Exercise requirements :: Each line in the data holding "label" should be listed.

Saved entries
#####

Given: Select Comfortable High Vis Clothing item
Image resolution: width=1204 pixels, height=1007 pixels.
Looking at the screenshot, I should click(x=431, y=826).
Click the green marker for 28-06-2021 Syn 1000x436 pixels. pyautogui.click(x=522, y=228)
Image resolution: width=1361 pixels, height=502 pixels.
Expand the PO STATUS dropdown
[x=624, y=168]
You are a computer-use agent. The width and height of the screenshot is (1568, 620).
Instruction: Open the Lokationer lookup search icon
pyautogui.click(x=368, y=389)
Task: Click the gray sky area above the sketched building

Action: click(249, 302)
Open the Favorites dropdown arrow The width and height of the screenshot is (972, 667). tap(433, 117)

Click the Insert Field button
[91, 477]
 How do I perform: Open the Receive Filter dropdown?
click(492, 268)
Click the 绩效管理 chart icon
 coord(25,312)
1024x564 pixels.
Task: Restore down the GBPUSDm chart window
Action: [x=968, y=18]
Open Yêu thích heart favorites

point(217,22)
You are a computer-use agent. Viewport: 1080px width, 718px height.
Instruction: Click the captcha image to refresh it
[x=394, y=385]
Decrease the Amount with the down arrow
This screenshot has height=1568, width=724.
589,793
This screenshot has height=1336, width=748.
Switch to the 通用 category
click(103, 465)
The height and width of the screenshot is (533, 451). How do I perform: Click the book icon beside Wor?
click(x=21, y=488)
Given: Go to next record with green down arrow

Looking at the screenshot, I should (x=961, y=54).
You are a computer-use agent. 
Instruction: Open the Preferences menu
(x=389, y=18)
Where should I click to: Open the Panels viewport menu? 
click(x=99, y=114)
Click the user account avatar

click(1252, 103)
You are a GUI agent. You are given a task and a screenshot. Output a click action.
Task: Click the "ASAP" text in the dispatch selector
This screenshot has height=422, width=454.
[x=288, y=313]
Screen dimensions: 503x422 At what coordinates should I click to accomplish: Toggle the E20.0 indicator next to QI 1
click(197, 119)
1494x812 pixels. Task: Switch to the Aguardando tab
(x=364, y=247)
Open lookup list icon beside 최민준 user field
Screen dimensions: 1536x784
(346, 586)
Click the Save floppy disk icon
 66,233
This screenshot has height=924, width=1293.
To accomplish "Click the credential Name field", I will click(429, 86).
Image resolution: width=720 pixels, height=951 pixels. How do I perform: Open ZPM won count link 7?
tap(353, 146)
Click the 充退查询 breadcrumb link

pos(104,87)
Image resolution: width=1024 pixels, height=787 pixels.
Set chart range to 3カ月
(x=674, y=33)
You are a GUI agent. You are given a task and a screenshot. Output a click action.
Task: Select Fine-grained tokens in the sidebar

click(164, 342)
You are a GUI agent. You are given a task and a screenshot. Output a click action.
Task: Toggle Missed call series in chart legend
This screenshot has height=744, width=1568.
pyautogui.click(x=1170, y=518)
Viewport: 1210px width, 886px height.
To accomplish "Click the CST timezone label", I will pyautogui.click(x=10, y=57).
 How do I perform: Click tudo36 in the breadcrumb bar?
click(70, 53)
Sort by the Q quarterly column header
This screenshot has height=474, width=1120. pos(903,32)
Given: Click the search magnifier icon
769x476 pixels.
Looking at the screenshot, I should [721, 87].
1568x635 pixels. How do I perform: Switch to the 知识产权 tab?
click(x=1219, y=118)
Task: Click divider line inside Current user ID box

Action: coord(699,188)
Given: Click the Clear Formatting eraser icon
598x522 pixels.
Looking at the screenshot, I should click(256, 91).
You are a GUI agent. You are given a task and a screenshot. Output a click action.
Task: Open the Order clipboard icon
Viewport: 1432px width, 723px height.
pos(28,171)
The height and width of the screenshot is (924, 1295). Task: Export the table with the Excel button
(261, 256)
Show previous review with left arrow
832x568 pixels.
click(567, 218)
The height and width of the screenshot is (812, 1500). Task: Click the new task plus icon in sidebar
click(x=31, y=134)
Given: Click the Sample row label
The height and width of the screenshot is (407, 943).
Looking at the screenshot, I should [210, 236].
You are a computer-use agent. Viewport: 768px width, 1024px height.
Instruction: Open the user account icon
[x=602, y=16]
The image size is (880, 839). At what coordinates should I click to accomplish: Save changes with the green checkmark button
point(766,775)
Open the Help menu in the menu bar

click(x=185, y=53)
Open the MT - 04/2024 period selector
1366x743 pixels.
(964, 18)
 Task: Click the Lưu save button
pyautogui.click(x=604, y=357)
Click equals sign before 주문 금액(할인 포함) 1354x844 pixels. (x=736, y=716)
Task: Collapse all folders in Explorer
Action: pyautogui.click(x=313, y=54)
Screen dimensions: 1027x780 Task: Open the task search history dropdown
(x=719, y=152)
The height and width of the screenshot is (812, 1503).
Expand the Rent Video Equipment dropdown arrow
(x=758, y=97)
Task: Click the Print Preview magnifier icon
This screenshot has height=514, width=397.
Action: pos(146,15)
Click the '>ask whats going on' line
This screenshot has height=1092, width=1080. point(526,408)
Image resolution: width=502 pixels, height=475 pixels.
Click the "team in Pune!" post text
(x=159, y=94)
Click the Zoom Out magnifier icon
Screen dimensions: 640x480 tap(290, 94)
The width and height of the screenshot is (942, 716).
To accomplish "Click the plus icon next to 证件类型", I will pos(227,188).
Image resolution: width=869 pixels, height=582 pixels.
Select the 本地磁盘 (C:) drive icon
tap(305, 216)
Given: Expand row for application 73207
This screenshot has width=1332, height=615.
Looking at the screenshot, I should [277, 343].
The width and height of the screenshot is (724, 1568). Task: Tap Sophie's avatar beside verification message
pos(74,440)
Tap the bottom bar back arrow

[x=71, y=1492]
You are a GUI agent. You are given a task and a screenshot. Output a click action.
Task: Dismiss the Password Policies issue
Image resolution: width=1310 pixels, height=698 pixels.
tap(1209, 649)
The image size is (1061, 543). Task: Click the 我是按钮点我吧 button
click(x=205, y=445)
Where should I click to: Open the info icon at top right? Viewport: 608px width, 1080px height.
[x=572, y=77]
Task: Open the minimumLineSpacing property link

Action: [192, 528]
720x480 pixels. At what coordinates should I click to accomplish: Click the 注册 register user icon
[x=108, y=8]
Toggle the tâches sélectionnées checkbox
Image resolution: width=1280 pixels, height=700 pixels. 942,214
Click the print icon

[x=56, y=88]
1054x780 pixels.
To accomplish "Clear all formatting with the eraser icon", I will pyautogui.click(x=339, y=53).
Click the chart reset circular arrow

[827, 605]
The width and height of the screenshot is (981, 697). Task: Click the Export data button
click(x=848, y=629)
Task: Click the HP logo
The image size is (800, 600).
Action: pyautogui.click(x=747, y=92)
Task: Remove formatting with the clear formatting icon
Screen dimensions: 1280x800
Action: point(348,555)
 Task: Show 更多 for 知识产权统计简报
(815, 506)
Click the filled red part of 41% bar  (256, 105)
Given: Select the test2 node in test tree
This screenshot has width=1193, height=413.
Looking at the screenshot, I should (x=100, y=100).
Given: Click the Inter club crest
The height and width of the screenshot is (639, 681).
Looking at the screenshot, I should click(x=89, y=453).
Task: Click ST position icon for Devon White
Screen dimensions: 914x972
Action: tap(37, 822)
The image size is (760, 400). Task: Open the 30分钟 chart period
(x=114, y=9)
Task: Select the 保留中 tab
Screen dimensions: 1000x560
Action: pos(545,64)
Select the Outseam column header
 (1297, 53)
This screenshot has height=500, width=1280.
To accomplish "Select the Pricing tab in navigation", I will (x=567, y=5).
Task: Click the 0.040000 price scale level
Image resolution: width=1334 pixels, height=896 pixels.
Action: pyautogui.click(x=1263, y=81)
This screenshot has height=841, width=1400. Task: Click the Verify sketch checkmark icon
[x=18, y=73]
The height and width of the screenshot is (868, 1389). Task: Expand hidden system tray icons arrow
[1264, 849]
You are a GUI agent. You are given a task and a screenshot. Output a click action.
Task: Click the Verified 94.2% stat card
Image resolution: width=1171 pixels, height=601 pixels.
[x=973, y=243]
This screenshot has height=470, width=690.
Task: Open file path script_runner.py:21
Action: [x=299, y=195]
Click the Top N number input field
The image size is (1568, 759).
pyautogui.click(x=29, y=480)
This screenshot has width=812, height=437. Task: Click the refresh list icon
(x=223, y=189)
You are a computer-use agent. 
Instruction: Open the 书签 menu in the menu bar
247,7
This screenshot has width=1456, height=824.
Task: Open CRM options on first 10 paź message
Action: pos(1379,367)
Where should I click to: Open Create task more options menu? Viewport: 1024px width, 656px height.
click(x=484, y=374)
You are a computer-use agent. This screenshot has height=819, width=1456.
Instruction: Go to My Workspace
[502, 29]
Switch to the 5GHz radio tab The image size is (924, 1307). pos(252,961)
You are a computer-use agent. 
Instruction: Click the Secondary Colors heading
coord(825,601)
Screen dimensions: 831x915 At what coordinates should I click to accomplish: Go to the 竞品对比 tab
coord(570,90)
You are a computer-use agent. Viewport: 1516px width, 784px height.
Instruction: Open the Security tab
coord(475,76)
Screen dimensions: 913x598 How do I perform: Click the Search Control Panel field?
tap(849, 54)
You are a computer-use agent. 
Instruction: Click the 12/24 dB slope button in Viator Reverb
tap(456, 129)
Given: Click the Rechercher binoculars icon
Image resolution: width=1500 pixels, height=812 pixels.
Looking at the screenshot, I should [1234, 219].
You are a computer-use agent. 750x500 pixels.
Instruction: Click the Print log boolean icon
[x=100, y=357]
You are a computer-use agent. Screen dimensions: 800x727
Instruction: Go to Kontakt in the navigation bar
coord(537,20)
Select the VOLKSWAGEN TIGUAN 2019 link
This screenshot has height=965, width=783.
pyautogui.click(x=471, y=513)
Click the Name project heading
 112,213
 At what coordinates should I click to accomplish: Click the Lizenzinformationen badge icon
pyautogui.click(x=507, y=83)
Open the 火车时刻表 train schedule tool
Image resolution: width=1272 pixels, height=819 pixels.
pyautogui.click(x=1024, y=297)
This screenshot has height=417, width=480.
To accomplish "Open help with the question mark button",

#####

Response box ::
To accomplish "Click the CST timezone label", I will pyautogui.click(x=10, y=57).
Given: Click the Sample row label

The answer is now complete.